**Given text**.
___
Let’s Not Concede the Topic of Death to the Religious

by Hemant Mehta

Greta Christina just released a short ebook compiling several essays on the subject of death. It’s called, very straightforwardly, Comforting Thoughts About Death That Have Nothing to Do with God.

In the excerpt below, she talks about why atheists should not concede the ground of death too easily to religion:

“Sure, atheism may have better arguments and evidence. But religion is always to going to win on the death question. A secular philosophy of death will never comfort people the way religion does.”

I’ve heard this idea more times than I can count. And here’s the weird thing: It’s not just from religious believers. I hear it from some atheists, too. It shocks me how easily many non-believers concede the ground of death. Many of us assume that of course it would be lovely to believe in an eternal afterlife — if only that were plausible. And largely because of this assumption, we often shy away from the topic of death. We happily talk about science, sex, reality, medicine and technology, other advantages the secular life has to offer — but we stay away from death, and concede the ground before we even fight it.

I think this is a huge mistake. I agree that the fear of death is one of the main reasons people cling to religion. But I don’t agree, even in the slightest, that religious philosophies of death are inherently more comforting than secular ones. And if we want to make atheism a safe place to land when people let go of their faith, we need to get these secular philosophies into the public square, and let the world know what we think about death.
___
**Given information**.
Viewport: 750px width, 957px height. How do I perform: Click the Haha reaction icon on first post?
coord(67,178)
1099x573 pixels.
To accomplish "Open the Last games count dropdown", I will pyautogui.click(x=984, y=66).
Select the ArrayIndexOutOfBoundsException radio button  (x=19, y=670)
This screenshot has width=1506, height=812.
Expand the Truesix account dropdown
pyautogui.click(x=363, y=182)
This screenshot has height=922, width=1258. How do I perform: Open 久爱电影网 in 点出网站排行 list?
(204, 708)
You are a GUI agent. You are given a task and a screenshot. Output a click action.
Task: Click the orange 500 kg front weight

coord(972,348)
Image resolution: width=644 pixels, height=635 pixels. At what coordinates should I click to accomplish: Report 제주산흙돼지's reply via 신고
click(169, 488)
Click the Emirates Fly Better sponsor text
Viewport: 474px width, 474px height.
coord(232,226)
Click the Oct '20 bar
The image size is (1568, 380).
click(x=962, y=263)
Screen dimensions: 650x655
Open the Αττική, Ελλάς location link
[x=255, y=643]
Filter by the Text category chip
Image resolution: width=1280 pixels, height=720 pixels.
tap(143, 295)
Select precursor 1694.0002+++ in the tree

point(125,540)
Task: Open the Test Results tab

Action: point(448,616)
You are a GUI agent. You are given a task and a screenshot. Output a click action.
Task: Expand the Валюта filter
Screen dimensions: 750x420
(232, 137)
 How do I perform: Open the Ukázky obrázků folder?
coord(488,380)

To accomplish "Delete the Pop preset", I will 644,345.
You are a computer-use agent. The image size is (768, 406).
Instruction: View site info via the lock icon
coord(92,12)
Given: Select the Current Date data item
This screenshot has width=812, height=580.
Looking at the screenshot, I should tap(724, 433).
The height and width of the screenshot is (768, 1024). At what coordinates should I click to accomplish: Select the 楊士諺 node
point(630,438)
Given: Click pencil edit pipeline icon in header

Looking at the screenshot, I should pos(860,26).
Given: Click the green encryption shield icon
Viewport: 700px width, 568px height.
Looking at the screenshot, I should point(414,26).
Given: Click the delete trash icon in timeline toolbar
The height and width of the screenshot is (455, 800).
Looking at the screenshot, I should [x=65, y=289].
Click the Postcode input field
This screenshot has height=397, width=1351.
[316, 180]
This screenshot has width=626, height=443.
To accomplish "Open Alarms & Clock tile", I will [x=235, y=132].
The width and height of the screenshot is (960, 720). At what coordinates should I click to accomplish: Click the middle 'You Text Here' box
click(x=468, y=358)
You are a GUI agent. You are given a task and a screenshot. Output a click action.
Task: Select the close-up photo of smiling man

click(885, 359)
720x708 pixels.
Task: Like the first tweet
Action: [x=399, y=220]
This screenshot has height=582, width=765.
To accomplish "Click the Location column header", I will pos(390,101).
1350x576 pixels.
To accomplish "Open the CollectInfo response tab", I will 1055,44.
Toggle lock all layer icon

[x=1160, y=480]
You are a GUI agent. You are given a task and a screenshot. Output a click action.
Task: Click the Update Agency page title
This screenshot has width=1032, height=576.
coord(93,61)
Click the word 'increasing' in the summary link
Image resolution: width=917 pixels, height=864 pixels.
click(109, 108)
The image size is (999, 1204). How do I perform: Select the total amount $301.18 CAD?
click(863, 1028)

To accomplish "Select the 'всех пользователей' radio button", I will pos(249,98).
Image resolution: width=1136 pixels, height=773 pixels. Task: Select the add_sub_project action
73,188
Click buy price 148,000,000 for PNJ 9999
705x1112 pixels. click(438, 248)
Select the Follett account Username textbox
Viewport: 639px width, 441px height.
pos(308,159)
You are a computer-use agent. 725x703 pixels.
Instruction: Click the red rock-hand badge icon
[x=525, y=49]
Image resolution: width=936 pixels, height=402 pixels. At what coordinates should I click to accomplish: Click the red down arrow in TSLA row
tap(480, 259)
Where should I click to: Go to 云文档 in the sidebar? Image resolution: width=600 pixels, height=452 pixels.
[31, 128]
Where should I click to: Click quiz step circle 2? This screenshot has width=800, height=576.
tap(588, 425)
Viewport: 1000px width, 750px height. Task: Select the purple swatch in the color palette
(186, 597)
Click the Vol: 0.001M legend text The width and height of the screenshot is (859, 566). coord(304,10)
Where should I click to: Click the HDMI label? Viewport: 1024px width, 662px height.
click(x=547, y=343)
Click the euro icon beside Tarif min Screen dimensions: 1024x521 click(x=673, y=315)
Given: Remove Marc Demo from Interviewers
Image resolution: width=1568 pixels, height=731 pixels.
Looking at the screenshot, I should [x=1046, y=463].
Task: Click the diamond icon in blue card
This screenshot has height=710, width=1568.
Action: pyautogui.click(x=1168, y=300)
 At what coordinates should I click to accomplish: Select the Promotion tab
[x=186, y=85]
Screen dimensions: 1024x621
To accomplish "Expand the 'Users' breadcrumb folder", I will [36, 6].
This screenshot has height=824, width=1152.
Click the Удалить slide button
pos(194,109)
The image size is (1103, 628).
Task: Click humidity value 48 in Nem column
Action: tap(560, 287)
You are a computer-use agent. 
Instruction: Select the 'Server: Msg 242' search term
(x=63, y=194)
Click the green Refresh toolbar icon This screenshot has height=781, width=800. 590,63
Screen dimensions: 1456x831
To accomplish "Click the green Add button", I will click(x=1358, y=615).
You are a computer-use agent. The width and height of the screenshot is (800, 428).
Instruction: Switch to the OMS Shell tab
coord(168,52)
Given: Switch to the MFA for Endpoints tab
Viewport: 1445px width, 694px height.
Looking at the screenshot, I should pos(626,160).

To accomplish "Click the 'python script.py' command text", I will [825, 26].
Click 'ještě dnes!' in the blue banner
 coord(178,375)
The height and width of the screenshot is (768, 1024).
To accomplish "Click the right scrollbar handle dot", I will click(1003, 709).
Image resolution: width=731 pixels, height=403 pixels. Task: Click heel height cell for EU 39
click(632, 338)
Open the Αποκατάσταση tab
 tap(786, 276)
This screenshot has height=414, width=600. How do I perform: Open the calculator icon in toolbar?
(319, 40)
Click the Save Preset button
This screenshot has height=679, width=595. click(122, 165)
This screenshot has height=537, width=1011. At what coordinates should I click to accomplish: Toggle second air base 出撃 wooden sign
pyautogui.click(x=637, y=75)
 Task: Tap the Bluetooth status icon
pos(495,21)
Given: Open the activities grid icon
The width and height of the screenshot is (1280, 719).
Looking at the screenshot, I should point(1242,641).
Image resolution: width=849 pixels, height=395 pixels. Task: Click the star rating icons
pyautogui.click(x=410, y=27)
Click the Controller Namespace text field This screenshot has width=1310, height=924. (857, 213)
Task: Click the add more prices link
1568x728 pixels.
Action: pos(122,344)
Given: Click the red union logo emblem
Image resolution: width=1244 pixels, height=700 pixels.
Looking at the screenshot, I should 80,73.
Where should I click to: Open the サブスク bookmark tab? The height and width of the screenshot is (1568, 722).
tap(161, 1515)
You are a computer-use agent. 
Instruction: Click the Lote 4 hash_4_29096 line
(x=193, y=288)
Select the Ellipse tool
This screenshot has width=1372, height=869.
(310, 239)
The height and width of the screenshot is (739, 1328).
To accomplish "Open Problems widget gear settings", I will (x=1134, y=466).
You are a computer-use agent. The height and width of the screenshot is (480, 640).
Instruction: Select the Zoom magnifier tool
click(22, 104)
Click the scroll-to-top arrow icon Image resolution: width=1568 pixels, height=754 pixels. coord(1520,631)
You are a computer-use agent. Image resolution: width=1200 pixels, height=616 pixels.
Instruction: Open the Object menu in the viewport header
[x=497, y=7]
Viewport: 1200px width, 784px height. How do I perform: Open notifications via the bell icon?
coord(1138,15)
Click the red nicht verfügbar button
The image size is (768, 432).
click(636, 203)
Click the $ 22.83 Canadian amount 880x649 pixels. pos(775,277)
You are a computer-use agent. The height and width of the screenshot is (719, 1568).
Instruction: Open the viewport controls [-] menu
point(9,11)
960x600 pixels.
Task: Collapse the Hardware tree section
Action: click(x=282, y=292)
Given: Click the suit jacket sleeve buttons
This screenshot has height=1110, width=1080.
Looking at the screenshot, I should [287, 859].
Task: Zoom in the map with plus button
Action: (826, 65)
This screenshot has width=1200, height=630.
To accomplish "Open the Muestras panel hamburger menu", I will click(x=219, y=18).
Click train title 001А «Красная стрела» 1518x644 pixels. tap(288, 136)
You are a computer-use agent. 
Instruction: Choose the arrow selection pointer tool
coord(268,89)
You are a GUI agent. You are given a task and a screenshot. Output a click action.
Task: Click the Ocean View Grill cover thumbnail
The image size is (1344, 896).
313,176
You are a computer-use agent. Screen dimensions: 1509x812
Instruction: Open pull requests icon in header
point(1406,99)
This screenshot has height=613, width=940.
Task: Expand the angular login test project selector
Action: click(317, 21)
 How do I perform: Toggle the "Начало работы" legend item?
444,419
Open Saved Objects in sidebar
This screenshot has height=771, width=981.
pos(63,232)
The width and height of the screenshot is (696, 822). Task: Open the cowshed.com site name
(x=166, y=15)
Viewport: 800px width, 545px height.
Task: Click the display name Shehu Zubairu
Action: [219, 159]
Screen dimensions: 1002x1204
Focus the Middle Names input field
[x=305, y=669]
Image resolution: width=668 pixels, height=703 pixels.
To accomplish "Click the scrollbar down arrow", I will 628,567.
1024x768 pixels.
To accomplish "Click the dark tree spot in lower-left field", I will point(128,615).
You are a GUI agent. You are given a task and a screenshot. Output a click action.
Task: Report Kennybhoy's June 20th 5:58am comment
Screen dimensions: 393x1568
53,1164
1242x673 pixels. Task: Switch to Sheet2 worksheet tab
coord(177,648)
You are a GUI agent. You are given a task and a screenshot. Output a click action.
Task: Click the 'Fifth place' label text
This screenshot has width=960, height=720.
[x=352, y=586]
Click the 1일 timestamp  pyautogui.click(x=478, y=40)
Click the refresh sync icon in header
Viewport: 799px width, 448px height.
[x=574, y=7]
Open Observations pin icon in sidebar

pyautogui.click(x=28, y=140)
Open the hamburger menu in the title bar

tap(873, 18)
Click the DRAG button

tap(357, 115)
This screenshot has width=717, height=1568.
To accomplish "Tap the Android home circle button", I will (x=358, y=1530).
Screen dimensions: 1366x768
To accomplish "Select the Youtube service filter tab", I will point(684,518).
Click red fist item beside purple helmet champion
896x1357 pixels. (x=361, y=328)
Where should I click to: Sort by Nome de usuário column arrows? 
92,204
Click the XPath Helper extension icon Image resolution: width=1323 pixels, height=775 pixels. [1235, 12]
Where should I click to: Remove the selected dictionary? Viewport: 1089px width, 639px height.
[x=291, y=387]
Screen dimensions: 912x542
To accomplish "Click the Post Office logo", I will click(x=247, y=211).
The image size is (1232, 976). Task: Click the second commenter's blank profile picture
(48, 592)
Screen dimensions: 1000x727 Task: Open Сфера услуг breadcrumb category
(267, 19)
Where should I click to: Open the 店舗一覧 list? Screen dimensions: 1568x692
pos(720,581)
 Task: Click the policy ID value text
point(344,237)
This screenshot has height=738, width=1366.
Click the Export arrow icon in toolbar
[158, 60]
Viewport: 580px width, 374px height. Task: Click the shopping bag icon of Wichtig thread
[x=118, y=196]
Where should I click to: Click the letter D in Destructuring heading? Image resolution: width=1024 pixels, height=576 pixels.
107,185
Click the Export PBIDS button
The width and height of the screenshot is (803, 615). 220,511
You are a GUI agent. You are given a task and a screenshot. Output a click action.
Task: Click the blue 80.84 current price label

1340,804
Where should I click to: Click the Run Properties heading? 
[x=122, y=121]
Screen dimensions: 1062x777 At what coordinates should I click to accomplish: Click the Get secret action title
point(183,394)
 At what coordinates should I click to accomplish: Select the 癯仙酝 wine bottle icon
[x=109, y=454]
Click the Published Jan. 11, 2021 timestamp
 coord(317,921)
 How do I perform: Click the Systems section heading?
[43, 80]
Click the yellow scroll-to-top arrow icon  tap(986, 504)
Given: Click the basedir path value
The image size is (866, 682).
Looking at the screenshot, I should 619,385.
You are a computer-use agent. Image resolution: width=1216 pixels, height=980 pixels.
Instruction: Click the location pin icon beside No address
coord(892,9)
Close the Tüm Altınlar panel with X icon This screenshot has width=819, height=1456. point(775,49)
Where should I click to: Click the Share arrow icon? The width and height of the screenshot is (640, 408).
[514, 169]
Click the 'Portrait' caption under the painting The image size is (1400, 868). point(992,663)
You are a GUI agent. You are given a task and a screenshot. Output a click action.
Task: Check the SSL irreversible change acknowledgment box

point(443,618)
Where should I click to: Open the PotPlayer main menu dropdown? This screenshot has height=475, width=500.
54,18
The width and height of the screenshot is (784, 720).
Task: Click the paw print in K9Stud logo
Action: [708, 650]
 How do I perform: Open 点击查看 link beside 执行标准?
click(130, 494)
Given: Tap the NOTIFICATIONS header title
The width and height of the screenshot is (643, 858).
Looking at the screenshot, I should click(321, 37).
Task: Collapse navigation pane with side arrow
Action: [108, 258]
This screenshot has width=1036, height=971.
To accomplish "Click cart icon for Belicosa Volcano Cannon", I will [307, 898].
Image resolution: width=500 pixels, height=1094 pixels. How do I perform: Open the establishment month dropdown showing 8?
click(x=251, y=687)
___
**What is required**.
Pick up the excerpt about atheists and the topic of death and carry it on from its final sentence. The data above was taken from a different source.

**Answer to this task**.
Here’s the thing you have to remember about religious beliefs in an afterlife: They’re only comforting if you don’t examine them.

Heaven is the most obvious example. The idea of a perfect, blissful afterlife where you and everyone you love will live forever — think about it for a moment. All your conflicts with the people you care about — do those just disappear? If they don’t, how will Heaven be perfectly blissful? And if they do disappear, how will you be you? Conflicts arise because people are individuals, with real differences between us. In Heaven, either those conflicts will still be raging, or our differences — the individuality that makes us who we are — will be eradicated.

Then ask yourself this: In Heaven, would we have the ability to do harm, or to make bad decisions? Again — if we do, it won’t be perfect or blissful. But if we don’t, we’ve lost one of the essential things that makes us who we are. Even Christians understand this: they’re always going on about how free will makes us special, how it’s a unique gift God gave to humanity, how God had to make us free to do evil so we could choose to do good. Yet when we’re in Heaven — when we’re in the perfect place that God created for us to be our most perfect selves — this unique gift, the gift that’s the sole reason for suffering and evil, somehow vanishes into thin air?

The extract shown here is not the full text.